The only way to do that was with a perfect and complete payment of sacrifice. And that is in fact the second purpose of Jesus’ perfect life. The first purpose was for him to be perfect for you in life, so that his righteousness could be yours. The second purpose was that his perfect life could be offered as a payment for yours—the perfect sacrifice. For all the threats of the Law for judgment and being thrown into hell and being removed from the kingdom of heaven that we deserve, it was Jesus who hung from the cross and suffered the depths of hell as he cried out, “My God, my God, why have you forsaken me?” Perfect? Yes, Perfect! Jesus was the perfect sacrifice to win us forgiveness.

There are some people in the world who question God. Some think God is a mean, angry judge against sinners. Some think that God is loving and would never punish anyone. Most can’t reconcile in their brains how God could be both a just and righteous God and a loving God at the same time. But the only place that this can possibly make sense is at the cross of Christ.

God is in fact just and holy and punishes sin. But the miracle of his love is that he didn’t punish you. It was Christ who took the wrath of God on the cross and buried it in the tomb. And it was Christ who rose to a new life to guarantee that because of his victory you can and will live with our perfect God in his perfect heaven.

Maybe Jesus the master preacher and teacher knew what he was doing after all with this famous Sermon on the Mount. Yes, this section of the sermon that we hear today stings. It hurts as we look in the mirror and see all the ways we have fallen short of God’s expectations. And yet, as Jesus points out our sins, he also points to himself as the perfect solution—our perfect Savior.

So, when we hear these words of Jesus then, it’s no longer a matter of fear and trembling, shuddering in shame at what we have done. We hear these words about how to keep the commandments and we do have a pep in our step. We do have warm and fuzzy feelings on the inside. You see, now that our guilt is gone, these are great encouragements for how we can live in Jesus. He lived his life for us. He gave his life for us. These words make me think: “How can I give my life for him? How can I love him and love my neighbor?” How can I set aside my anger and hatred and vengeful thoughts? How can work so hard to pursue what is pure and holy in thoughts, words, and actions? How can be honest and truthful? How can I love others because he first loved me?

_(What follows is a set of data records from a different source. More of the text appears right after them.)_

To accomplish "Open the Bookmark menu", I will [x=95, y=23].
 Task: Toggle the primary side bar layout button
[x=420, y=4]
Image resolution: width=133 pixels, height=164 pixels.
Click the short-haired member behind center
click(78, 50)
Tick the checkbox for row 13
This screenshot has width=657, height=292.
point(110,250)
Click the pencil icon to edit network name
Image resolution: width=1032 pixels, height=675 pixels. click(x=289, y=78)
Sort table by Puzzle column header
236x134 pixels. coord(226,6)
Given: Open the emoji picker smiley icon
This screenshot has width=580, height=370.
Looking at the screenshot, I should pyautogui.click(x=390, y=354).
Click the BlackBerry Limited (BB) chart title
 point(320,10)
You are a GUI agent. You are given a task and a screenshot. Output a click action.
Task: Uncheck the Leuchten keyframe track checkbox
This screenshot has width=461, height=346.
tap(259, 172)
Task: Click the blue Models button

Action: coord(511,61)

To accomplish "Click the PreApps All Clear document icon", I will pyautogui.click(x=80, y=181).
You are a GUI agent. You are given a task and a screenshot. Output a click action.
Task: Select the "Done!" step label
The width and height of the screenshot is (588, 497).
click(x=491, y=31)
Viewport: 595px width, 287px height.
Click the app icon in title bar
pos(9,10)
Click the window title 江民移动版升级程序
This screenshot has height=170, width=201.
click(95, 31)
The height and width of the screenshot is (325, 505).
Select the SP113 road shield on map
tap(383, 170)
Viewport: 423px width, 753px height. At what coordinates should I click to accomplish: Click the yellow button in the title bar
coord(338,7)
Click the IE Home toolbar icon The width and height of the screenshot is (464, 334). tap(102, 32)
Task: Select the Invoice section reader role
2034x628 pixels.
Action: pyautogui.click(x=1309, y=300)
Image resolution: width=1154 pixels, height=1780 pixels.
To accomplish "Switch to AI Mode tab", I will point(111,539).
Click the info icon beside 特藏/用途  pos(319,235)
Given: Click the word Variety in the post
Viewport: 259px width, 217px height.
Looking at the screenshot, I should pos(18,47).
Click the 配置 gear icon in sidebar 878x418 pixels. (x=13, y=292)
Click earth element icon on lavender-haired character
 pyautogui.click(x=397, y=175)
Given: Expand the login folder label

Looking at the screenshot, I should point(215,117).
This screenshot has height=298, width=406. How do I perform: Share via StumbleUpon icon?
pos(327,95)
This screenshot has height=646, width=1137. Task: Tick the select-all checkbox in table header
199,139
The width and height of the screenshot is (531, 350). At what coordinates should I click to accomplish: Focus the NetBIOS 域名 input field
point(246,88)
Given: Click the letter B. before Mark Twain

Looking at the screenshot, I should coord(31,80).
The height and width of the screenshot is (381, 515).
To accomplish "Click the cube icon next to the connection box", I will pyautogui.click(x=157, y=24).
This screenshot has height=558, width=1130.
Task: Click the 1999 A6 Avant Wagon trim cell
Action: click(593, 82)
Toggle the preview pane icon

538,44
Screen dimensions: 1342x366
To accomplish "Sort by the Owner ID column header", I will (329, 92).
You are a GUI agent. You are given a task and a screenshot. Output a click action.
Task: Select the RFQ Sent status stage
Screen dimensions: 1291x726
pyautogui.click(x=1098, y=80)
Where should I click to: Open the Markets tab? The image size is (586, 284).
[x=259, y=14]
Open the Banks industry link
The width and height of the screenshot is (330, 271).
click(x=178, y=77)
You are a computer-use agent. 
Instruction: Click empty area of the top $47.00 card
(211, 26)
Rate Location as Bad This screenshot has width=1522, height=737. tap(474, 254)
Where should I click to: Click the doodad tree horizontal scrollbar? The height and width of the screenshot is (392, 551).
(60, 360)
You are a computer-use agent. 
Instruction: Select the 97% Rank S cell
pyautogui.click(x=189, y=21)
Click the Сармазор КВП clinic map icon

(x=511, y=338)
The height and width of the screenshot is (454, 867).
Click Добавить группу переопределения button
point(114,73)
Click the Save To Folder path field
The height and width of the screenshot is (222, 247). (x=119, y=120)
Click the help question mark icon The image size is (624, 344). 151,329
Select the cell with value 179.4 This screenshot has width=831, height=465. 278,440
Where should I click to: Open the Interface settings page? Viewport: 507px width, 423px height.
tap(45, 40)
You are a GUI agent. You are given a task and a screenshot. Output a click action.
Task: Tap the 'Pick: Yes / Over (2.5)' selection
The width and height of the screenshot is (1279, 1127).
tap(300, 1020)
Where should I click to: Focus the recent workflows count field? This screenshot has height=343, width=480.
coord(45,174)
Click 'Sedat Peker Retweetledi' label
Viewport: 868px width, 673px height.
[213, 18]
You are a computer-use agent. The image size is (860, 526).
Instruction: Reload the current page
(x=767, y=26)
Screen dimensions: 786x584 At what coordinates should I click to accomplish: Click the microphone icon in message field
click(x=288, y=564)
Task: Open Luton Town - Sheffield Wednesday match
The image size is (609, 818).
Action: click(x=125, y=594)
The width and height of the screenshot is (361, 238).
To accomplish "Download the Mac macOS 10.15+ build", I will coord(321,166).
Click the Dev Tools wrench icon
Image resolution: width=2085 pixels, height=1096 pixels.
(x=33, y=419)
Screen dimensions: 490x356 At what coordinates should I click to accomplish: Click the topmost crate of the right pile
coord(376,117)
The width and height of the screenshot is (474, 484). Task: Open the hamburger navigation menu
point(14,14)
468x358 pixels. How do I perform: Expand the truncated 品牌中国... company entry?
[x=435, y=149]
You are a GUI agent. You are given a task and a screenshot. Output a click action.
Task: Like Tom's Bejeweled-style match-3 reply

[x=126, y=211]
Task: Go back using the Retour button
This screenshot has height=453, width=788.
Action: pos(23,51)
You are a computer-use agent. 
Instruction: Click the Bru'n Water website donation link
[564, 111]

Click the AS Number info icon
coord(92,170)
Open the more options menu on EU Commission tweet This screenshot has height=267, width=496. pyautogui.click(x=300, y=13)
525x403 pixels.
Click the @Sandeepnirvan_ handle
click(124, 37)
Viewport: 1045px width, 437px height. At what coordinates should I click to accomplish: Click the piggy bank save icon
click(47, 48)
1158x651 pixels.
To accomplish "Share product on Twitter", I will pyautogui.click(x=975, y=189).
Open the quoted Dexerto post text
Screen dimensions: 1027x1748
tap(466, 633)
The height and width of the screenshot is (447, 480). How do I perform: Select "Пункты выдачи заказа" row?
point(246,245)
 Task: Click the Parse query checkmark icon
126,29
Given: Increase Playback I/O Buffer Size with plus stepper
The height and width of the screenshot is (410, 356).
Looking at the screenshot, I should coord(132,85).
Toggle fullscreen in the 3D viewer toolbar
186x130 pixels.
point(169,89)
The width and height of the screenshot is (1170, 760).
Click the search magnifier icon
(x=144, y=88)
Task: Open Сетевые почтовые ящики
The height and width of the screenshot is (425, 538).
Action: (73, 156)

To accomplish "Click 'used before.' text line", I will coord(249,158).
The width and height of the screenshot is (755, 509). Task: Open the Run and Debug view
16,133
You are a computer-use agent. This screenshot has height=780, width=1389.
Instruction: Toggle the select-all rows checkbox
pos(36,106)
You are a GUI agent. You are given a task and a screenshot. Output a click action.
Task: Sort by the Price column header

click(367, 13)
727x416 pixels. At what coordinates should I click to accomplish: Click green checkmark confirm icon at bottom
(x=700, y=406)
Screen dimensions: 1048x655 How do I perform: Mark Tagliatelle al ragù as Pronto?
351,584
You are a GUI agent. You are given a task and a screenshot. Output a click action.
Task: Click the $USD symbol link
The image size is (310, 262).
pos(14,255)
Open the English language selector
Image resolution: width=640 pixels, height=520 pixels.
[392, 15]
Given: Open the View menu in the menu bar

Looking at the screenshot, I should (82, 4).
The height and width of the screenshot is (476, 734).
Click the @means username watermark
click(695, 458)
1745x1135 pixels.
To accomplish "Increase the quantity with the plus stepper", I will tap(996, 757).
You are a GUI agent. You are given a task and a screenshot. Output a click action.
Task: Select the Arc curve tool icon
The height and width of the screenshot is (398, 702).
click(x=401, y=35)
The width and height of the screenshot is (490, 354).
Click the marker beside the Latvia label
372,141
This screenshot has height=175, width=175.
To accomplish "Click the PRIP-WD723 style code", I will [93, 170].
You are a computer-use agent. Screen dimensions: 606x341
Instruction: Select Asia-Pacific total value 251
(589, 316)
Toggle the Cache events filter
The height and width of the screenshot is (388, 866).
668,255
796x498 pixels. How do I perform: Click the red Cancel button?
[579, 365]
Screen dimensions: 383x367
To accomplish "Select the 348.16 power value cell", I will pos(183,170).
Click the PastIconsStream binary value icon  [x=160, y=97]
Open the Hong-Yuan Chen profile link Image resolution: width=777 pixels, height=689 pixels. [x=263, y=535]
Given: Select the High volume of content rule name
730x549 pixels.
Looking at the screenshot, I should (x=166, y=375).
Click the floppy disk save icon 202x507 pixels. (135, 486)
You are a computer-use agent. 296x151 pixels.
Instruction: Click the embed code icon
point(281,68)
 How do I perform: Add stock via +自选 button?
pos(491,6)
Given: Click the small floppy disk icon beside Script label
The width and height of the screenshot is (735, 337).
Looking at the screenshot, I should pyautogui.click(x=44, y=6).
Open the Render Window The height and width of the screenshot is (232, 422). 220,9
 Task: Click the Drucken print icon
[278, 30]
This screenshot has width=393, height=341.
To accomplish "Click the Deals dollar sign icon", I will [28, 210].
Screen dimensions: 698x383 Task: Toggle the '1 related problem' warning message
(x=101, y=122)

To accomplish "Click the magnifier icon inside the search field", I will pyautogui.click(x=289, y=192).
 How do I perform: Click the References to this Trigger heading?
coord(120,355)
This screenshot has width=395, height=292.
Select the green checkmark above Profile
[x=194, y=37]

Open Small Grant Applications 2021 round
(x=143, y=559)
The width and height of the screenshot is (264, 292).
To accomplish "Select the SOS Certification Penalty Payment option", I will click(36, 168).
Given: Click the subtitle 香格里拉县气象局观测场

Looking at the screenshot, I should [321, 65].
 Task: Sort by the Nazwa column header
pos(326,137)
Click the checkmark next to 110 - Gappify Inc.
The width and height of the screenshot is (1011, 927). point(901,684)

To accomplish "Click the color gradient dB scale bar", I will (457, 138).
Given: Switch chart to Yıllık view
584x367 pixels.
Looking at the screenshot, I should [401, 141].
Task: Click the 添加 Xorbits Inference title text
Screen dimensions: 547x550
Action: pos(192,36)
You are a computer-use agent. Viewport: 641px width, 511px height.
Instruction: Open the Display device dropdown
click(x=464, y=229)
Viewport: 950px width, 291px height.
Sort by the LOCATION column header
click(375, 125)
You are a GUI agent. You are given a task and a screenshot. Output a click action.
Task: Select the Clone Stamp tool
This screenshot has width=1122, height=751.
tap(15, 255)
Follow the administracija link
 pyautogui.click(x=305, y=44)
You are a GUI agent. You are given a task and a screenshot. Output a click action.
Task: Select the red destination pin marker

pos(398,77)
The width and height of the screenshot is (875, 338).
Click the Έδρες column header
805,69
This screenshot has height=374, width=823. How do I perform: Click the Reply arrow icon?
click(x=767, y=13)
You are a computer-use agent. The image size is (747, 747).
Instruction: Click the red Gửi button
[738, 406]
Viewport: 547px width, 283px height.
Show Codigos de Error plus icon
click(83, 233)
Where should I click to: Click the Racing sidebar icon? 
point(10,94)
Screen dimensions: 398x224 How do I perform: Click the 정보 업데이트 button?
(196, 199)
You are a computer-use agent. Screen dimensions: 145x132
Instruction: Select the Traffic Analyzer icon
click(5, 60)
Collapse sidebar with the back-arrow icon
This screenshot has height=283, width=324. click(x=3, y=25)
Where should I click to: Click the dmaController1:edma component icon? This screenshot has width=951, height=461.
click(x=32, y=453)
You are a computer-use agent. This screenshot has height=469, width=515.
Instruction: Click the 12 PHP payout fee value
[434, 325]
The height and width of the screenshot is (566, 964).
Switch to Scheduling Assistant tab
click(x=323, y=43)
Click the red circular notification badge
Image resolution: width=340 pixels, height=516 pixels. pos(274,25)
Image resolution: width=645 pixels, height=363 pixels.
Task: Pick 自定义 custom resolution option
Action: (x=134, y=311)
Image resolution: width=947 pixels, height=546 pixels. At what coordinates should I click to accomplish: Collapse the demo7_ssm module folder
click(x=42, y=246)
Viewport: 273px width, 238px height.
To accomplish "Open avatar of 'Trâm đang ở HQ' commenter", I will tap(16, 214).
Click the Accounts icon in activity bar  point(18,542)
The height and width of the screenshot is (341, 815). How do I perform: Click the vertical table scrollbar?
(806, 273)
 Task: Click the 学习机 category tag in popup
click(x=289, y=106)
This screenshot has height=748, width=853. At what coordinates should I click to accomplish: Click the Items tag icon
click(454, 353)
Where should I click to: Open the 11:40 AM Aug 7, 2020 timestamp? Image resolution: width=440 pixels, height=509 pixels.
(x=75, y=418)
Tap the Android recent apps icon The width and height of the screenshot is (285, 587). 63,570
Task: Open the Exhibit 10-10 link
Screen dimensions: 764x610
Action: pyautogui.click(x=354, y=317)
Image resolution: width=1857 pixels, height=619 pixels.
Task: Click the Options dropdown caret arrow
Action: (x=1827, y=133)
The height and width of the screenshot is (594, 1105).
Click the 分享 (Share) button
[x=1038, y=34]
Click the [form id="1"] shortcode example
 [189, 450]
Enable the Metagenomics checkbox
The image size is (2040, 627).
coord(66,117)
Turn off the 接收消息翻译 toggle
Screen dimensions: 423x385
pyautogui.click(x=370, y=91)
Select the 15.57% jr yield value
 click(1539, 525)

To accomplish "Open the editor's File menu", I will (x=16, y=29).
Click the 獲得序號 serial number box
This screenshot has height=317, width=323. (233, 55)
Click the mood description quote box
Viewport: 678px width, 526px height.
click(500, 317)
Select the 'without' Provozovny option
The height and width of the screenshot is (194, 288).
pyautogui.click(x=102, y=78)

Will we be perfect? No, not yet. So, we come to worship each week and confess our failings and receive assurance that we are forgiven yet again. We come to his table and lay our sins at his feet, and receive his own perfect body and blood to our lips and we go in peace knowing our sins are forgiven. Back to the cross, back to Jesus we go each week, each day to find his perfect love. Then back into the world to show that love to others. Each day a walk with Jesus until that one day when we are confirmed in perfection and his love in heaven. Perfect? Yes, Perfect! Amen.